In this paper a finite element model was established to simulate the multi-stage fracturing process in a fault-bearing formation and a parametric study to investigate the influence of rock friction, fault length, and multistage fracturing on the fault slip.The results shows that local geostress change caused by fracture operations is the main mechanism leading to formation deformation or fault movement. Without the fault, the fracturing operation will cause the casing deviation; if with a fault, the displacement of the formation is discontinuous, which leads to sheering deformation of the casing. The fault relative slip is affected by the formation friction coefficient and fault length. Moreover, multistage fracturing operation has a superimposed effect on faults, increasing the time interval between fracturing operations is an effective method.

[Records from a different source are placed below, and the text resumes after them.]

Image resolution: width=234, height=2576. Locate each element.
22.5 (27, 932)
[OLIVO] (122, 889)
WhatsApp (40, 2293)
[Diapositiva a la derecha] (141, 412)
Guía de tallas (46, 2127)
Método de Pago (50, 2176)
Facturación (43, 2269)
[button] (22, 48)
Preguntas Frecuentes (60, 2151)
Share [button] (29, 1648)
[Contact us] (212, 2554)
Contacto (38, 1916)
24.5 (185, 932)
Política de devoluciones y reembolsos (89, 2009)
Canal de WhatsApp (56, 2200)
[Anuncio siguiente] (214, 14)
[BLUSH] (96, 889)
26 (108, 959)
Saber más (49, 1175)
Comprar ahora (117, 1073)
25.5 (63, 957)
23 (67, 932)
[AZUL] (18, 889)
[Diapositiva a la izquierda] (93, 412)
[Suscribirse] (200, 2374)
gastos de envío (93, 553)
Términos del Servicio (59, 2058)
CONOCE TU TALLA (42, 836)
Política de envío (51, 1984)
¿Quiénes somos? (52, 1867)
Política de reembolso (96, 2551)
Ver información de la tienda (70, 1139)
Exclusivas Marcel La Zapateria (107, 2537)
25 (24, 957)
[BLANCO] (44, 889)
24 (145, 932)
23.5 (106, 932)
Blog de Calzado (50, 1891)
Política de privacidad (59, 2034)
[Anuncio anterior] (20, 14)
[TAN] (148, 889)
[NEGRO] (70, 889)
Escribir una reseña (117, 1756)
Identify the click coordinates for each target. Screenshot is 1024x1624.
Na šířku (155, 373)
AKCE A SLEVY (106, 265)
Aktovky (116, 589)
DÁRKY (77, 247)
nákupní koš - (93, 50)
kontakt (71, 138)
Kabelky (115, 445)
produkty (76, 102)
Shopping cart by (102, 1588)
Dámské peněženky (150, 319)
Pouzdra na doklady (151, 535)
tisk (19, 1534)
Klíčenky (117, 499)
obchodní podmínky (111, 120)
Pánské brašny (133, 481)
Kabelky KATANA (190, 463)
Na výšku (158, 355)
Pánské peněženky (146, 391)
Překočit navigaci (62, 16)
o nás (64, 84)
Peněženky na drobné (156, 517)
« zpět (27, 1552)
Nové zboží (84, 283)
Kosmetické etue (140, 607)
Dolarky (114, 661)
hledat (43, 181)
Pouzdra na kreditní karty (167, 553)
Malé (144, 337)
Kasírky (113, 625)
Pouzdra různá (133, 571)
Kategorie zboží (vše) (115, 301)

Casing deformation is a common problem during large-scale volume fracturing operations [1-2]. Severe casing deformation can prevent proper positioning of tools such as plugs or perforating guns at the design position during subsequent fracturing operations. It will decrease the effectiveness of the large-scale volume fracturing of the reservoir, and thus reduce the economic benefit of the oil-field. At present, studies show that the main causes of casing deformation during large-scale volume fracturing are (1) geological [3-6] and engineering [7-8] factors which cause the local stress on the casing large enough to exceed its yield strength, eventually causing the casing deformation. (2) Reactivation of the natural fractures and faults in these formations due to large-scale volume fracturing fluid injection, which causes the fault slip and leads to the casing deformation [9-11]. Under the initial far-field geostress condition the fault in the formation is in equilibrium.

The fracturing operation increases the pore pressure subsequently decreasing the effective stress on the fault plane, and when the frictional force is less than the shear stress on the fault plane, the fault is reactivated and slip. The reactivation criterion of the fault plane is usually the classical Mohr-Coulomb criterion [12].